Day 5 Cuzco, Peru: Altitude Sickness

Not for Traveling Amateurs

Today was a travel day for us flying from Lima to the mountainous city of Cuzco. I’m not a traveling amateur and have travelled a great deal but i must say the approach into the airport here was something else. Weaving between mountain tops in the clouds, our Airbus 320 then made a dramatic turn placing the aircraft on its side to make the final approach with the runway.

Bob and I looked at each other with a nervous smile that said lots. We were both relieved when the wheels touched down and our plane taxied the very long runway to the terminal.

Cuzco’s elevation is 11,300 feet. Imagine six of Toronto’s CN Tower stacked on each other reaching over two miles into the sky with me sitting on the top. That is equivalent to where we are. When you walk from the plane to the terminal you immediately notice the altitude’s effect on you. It starts with a shortness of breath, a headache and a pressure in your chest like someone stuck a brick in behind your diaphragm. I was half expecting oxygen masks to drop when they opened the airplane doors.

We walked about six blocks from our hotel to get some supper and on our return we felt like we had run a marathon. At night I experienced a hard time breathing even when lying in bed. It is hard to sleep when your pulse is racing like you are at the gym. It will make for a pretty sleepless night, and we have an early morning to board a train to Machupicchu.

Athletes and Altitude

They say that it is good for athletes to train at these altitudes. We talked about how our friend David should be with us practicing his waterskiing on Lake Titicaca nearby.

What is interesting is that this altitude affects everyone. Whether you are a marathon runner or an out of shape 56-year-old, if you climb too high too fast you will experience symptoms.

This made me think of same principle in leadership. If a leader climbs the career ladder too quickly the symptoms will show. Do you know of a leader who got promoted too quickly? I’ve seen it happen to three different types of leaders.

  1. A leader who is very gifted but lacks the experience for the new position and whose ego needs do not allow them to ask for help.
  2. A poser, a leader who actually does not have the goods for a high altitude position but has bluffed their way through life so far.
  3. A good leader who gets promoted because they are so loyal. No one stops to ask if they really have the skill set and gifts necessary to handle the new promotion.
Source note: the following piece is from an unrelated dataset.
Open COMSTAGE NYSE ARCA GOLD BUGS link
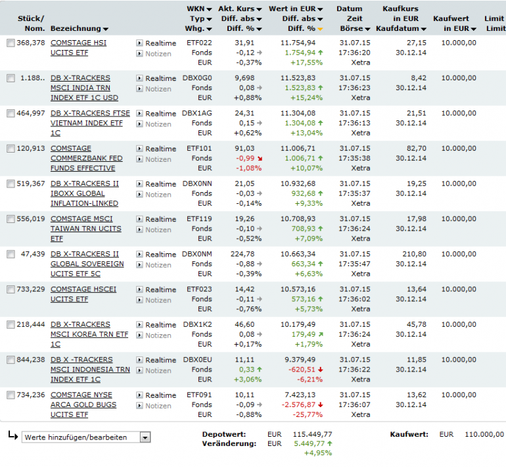 pyautogui.click(x=83, y=405)
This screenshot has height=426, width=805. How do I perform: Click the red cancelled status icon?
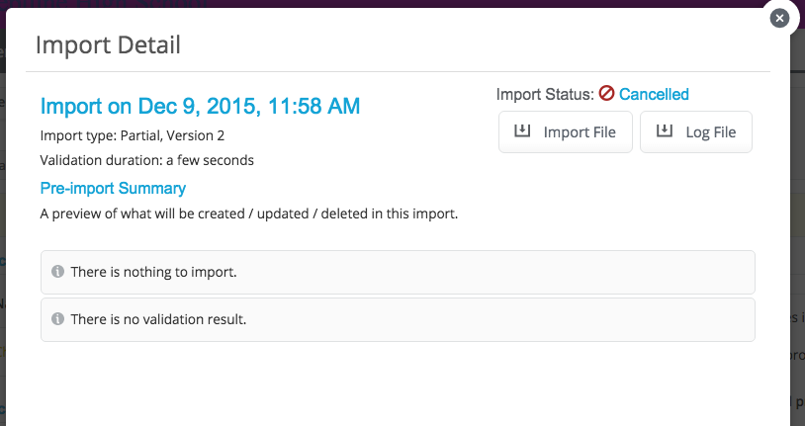click(x=606, y=94)
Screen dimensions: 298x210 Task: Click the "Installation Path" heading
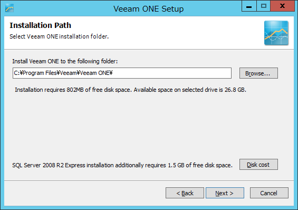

Of course there can be other types of leaders who find themselves at high altitude leadership too quickly but no matter how one gets there the symptoms begin to emerge and if the leader is self-aware they too will feel that brick behind the diaphragm.

How to Overcome Altitude Sickness

So how does one overcome this?

Well, for the leader who deep inside senses they have climbed too high too fast, find a mentor who can help you develop quickly – or better still, try to get into an Arrow Leadership class STAT.

If you find yourself two miles high on top a mountain, the local favorite treatment for actual altitude sickness is cocoa tea. It tastes like green tea, just don’t try bringing any back to North America.

One thought on “Day 5 Cuzco, Peru: Altitude Sickness

  1. I love your comment “I was half expecting oxygen masks to drop when they opened the airplane doors.” Ha Ha!!